Both Russia and China vetoed the U.S.-led proposal at the UN Security Council calling for UN action in the Israel-Gaza war, asserting Tel Aviv’s right to defend itself and demanding Iran stop exporting arms to militant groups. Beijing vetoed the proposal claiming that it “did not reflect the world’s strongest calls for a ceasefire and help resolve the issue.”
However, China supported an Arab-backed UN proposal that called for “an immediate, durable and sustained humanitarian truce” in Gaza. While the motion passed, fourteen nations including Israel and the U.S. voted against it. China’s actions were severely condemned by Israeli Foreign Minister Eli Cohen, who called it a “despicable call for a ceasefire.”

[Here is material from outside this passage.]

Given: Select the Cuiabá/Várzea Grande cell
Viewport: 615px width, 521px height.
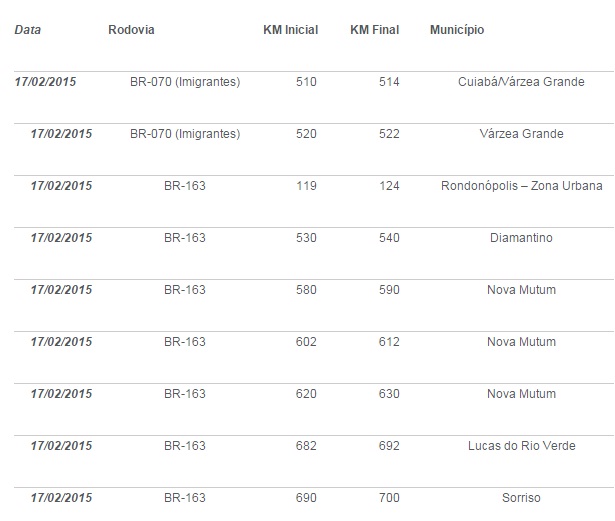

China initially criticised Israel’s actions in Gaza, calling it “beyond the scope of self-defence,” and asserted that “justice has not been done to the Palestinian people.” However, following the Hamas attack, China reaffirmed Tel Aviv’s right to defend itself while highlighting civilian casualties in Gaza and omitting Israeli casualities.
In an interview to news network Al Jazeera, William Figueroa, an assistant professor at the University of Groningen, said that the Chinese playbook in the Middle East often followed the same pattern — an cautious initial stance, calls for peace, condemning violence against civilians and primarily focusing on Palestinian grievances. He added that China’s deep economic ties with oil-rich states like Saudi Arabia, UAE, and Iran has prompted it to take a more pro-Palestine stance.
Uyghurs & the U.S. link to China’s pro-Palestine stance
China’s stance has also been linked to Palestinian Authority President Mahmoud Abbas’ support for China’s treatment of Muslim Uyghurs in Xinjiang. The vast community’s forced detention in camps has been termed as ‘genocide’ by most Western nations, but this was denied by Mr. Abbas. Terming China’s action in Xinjiang as countering extremism and terrorism, Mr. Abbas condemned interference in Beijing’s internal affairs. Incidentally, the majority of Uyghur Muslims and Palestinian Muslims fall under the Sunni sect of Islam.
Israel, on the other hand, signed a declaration at the UN Human Rights Council in 2022, expressing “grave concerns about the human rights situation in Xinjiang Uyghur Autonomous Region,” but did not term it a genocide.
Another factor fueling China’s stance against Israel is Washington’s steadfast support of Israel, extending to sending troops to counter Hamas. Openly condemning the U.S., China’s state-controlled daily Global Times has accused Washington of “adding fuel to the fire by blindly backing Israel in the ongoing conflict.” Pinning the increasing civilian casualties on the US, Global Times said that the US was “stained with the blood of innocent civilians.”
Beijing, which heads the UN Security Council this month, has called for a closed-door deliberations by its fifteen members next week on the Israel-Hamas war, focusing mainly on Gaza. While Beijing hopes for a ceasefire soon with its involvement in the negotiations, it seems unlikely in the face of Israel’s siege of Gaza.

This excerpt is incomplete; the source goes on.